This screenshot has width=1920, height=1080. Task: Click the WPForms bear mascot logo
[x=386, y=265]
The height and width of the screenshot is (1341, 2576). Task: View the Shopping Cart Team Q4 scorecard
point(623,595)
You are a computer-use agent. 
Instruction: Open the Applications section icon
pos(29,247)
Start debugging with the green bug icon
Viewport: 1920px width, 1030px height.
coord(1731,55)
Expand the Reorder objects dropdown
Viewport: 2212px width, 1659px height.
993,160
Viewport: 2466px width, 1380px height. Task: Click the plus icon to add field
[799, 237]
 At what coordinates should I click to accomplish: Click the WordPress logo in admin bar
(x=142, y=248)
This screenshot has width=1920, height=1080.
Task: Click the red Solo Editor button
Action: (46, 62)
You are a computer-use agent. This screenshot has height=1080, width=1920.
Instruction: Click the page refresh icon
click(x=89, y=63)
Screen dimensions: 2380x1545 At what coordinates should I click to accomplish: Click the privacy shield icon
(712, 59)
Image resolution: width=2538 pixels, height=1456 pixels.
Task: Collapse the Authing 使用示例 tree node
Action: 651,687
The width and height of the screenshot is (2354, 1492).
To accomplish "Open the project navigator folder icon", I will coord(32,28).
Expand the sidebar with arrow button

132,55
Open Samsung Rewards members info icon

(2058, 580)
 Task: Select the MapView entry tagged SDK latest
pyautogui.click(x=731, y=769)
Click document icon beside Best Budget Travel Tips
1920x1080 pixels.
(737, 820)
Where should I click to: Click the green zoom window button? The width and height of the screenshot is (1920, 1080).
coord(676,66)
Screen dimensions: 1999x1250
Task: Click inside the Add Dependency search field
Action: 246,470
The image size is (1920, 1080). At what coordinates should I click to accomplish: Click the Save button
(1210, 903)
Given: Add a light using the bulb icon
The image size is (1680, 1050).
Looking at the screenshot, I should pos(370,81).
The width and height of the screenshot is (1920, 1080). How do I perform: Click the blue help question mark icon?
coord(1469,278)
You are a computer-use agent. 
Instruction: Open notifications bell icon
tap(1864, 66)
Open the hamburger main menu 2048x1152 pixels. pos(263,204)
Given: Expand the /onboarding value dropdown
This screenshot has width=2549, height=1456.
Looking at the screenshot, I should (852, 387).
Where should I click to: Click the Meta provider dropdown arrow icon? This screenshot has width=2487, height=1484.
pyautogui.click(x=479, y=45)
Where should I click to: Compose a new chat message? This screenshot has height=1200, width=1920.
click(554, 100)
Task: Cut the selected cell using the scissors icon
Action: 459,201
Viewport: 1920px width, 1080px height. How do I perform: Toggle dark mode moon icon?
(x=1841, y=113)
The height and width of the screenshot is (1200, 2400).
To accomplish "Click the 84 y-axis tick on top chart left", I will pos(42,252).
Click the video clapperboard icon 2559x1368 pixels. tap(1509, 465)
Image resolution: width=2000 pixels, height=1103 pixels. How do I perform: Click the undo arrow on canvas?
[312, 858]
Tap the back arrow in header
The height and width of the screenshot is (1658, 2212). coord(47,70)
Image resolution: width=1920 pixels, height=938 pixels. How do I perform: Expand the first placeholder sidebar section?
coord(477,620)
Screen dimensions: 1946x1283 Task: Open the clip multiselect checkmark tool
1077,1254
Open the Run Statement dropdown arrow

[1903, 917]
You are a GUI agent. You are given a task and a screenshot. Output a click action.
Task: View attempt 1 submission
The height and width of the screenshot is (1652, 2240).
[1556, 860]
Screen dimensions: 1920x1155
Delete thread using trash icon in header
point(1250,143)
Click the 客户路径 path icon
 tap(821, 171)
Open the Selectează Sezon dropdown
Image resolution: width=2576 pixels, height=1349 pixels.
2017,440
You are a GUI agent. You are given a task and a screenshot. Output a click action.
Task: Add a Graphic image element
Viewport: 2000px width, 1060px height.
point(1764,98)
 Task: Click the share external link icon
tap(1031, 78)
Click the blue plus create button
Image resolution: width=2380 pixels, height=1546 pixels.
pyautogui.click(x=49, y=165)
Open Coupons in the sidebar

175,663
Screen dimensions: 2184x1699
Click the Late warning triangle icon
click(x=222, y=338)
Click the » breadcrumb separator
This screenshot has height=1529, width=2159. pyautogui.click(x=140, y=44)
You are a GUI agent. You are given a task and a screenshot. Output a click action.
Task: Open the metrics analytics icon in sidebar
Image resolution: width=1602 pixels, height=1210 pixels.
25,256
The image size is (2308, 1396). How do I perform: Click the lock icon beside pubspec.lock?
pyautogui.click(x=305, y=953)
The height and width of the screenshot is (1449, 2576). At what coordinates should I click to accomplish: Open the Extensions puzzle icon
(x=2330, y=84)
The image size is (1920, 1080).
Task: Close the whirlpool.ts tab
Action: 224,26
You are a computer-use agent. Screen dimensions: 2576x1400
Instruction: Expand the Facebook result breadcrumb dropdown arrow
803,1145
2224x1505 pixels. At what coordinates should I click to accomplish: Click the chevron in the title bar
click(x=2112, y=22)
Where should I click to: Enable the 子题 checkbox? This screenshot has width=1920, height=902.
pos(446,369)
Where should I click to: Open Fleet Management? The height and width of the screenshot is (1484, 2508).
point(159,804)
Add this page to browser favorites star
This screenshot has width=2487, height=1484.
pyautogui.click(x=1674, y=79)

Work task - Write the listing out again in full, exactly as it stands above.

Response to this task -
This screenshot has width=1920, height=1080. Task: Click the WPForms bear mascot logo
[x=386, y=265]
The height and width of the screenshot is (1341, 2576). Task: View the Shopping Cart Team Q4 scorecard
point(623,595)
You are a computer-use agent. 
Instruction: Open the Applications section icon
pos(29,247)
Start debugging with the green bug icon
Viewport: 1920px width, 1030px height.
coord(1731,55)
Expand the Reorder objects dropdown
Viewport: 2212px width, 1659px height.
993,160
Viewport: 2466px width, 1380px height. Task: Click the plus icon to add field
[799, 237]
 At what coordinates should I click to accomplish: Click the WordPress logo in admin bar
(x=142, y=248)
This screenshot has width=1920, height=1080.
Task: Click the red Solo Editor button
Action: (46, 62)
You are a computer-use agent. This screenshot has height=1080, width=1920.
Instruction: Click the page refresh icon
click(x=89, y=63)
Screen dimensions: 2380x1545 At what coordinates should I click to accomplish: Click the privacy shield icon
(712, 59)
Image resolution: width=2538 pixels, height=1456 pixels.
Task: Collapse the Authing 使用示例 tree node
Action: 651,687
The width and height of the screenshot is (2354, 1492).
To accomplish "Open the project navigator folder icon", I will coord(32,28).
Expand the sidebar with arrow button

132,55
Open Samsung Rewards members info icon

(2058, 580)
 Task: Select the MapView entry tagged SDK latest
pyautogui.click(x=731, y=769)
Click document icon beside Best Budget Travel Tips
1920x1080 pixels.
(737, 820)
Where should I click to: Click the green zoom window button? The width and height of the screenshot is (1920, 1080).
coord(676,66)
Screen dimensions: 1999x1250
Task: Click inside the Add Dependency search field
Action: 246,470
The image size is (1920, 1080). At what coordinates should I click to accomplish: Click the Save button
(1210, 903)
Given: Add a light using the bulb icon
The image size is (1680, 1050).
Looking at the screenshot, I should pos(370,81).
The width and height of the screenshot is (1920, 1080). How do I perform: Click the blue help question mark icon?
coord(1469,278)
You are a computer-use agent. 
Instruction: Open notifications bell icon
tap(1864, 66)
Open the hamburger main menu 2048x1152 pixels. pos(263,204)
Given: Expand the /onboarding value dropdown
This screenshot has width=2549, height=1456.
Looking at the screenshot, I should (852, 387).
Where should I click to: Click the Meta provider dropdown arrow icon? This screenshot has width=2487, height=1484.
pyautogui.click(x=479, y=45)
Where should I click to: Compose a new chat message? This screenshot has height=1200, width=1920.
click(554, 100)
Task: Cut the selected cell using the scissors icon
Action: 459,201
Viewport: 1920px width, 1080px height. How do I perform: Toggle dark mode moon icon?
(x=1841, y=113)
The height and width of the screenshot is (1200, 2400).
To accomplish "Click the 84 y-axis tick on top chart left", I will pos(42,252).
Click the video clapperboard icon 2559x1368 pixels. tap(1509, 465)
Image resolution: width=2000 pixels, height=1103 pixels. How do I perform: Click the undo arrow on canvas?
[312, 858]
Tap the back arrow in header
The height and width of the screenshot is (1658, 2212). coord(47,70)
Image resolution: width=1920 pixels, height=938 pixels. How do I perform: Expand the first placeholder sidebar section?
coord(477,620)
Screen dimensions: 1946x1283 Task: Open the clip multiselect checkmark tool
1077,1254
Open the Run Statement dropdown arrow

[1903, 917]
You are a GUI agent. You are given a task and a screenshot. Output a click action.
Task: View attempt 1 submission
The height and width of the screenshot is (1652, 2240).
[1556, 860]
Screen dimensions: 1920x1155
Delete thread using trash icon in header
point(1250,143)
Click the 客户路径 path icon
 tap(821, 171)
Open the Selectează Sezon dropdown
Image resolution: width=2576 pixels, height=1349 pixels.
2017,440
You are a GUI agent. You are given a task and a screenshot. Output a click action.
Task: Add a Graphic image element
Viewport: 2000px width, 1060px height.
point(1764,98)
 Task: Click the share external link icon
tap(1031, 78)
Click the blue plus create button
Image resolution: width=2380 pixels, height=1546 pixels.
pyautogui.click(x=49, y=165)
Open Coupons in the sidebar

175,663
Screen dimensions: 2184x1699
Click the Late warning triangle icon
click(x=222, y=338)
Click the » breadcrumb separator
This screenshot has height=1529, width=2159. pyautogui.click(x=140, y=44)
You are a GUI agent. You are given a task and a screenshot. Output a click action.
Task: Open the metrics analytics icon in sidebar
Image resolution: width=1602 pixels, height=1210 pixels.
25,256
The image size is (2308, 1396). How do I perform: Click the lock icon beside pubspec.lock?
pyautogui.click(x=305, y=953)
The height and width of the screenshot is (1449, 2576). At what coordinates should I click to accomplish: Open the Extensions puzzle icon
(x=2330, y=84)
The image size is (1920, 1080).
Task: Close the whirlpool.ts tab
Action: 224,26
You are a computer-use agent. Screen dimensions: 2576x1400
Instruction: Expand the Facebook result breadcrumb dropdown arrow
803,1145
2224x1505 pixels. At what coordinates should I click to accomplish: Click the chevron in the title bar
click(x=2112, y=22)
Where should I click to: Enable the 子题 checkbox? This screenshot has width=1920, height=902.
pos(446,369)
Where should I click to: Open Fleet Management? The height and width of the screenshot is (1484, 2508).
point(159,804)
Add this page to browser favorites star
This screenshot has width=2487, height=1484.
pyautogui.click(x=1674, y=79)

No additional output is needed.